Communism remains the greatest threat to Christian lives an evangelical and leading human rights advocate says, noting more Christians have been killed for their faith in the last century than in the previous 19 combined.
The Rev. Johnnie Moore, a former member of the U.S. Commission on International Religious Freedom, or USCIRF, has coauthored an updated history of Christian martyrdom that takes the centuries-old “Foxe’s Book of Martyrs” — once a staple in evangelical homes — and brings it into the modern age.
In “The New Book of Christian Martyrs,” which Mr. Moore and scholar Jerry Pattengale just released with Tyndale House Publishers’ Momentum imprint, adds the stories of more recent attacks in Africa and elsewhere.
“Americans don’t pay close enough attention to what’s happening around the world,” Mr. Moore said in a video interview. He said the stories John Foxe detailed in his 16th-century treatise are no longer taught in American Christian homes as once was the case.
“When you put the two things together, we’ve managed to raise a couple of generations of Christians at a time of supreme Christian persecution all around the world where they don’t know the past or the present. And that’s kind of unusual Christian history.”
At the same time, Mr. Moore said, when the subject of persecution is discussed and people are educated, “there’s always this moment when the lights come on” and his hearers realize the seriousness of the subject.
“I think most people are totally shocked,” he said, “when they start realizing the level of brutality” seen in persecution now.
“They don’t expect [that] the number one persecutor of Christians around the world is not the Islamist terrorist. It’s communism,” he said. “The communist countries are still the main persecutors of Christians.”

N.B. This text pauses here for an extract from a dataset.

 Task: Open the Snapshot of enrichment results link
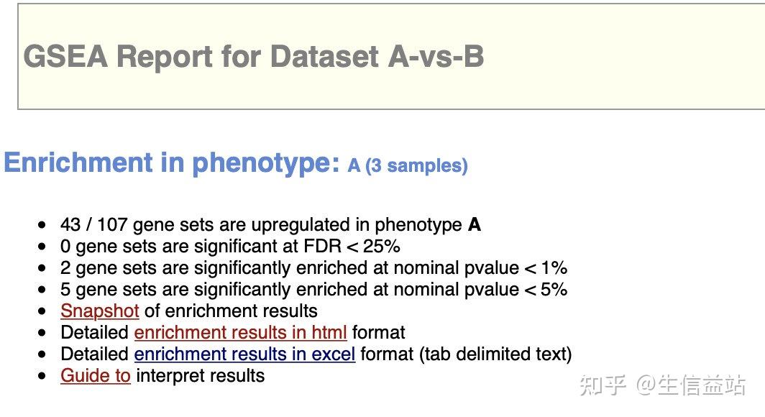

On May 1, USCIRF’s 2023 annual report on religious persecution gave particular attention to China’s crackdowns on independent Christian churches as an example of increased attacks on faith.
Commenting apart from the commission’s findings, Mr. Moore said, “Under current circumstances with the regime in China, we have a full-on relapse [of] the Cultural Revolution targeting every single Christian not only in that country, but in every country it’s linked to.”
He also said American believers need to be educated about the roots and extent of persecution since attacks on the faith — albeit without the lethal consequences seen elsewhere — continue here.
“Christians in America have come to think that somehow their faith should be accepted and not controversial and being a Christian means that everybody will like you and the story of 2,000 years of Christian history is that through most of history, it was pretty controversial to be a follower of Jesus. It just comes with the territory,” he said.
Mr. Moore noted that those living in nations where being a Christian could lead to death say that persecution didn’t begin at that level.
Instead, he said, those people report “it began with being stigmatized. It began with some form of employment discrimination. It began with [their] children being treated differently in school again, by being treated like second-class citizens.”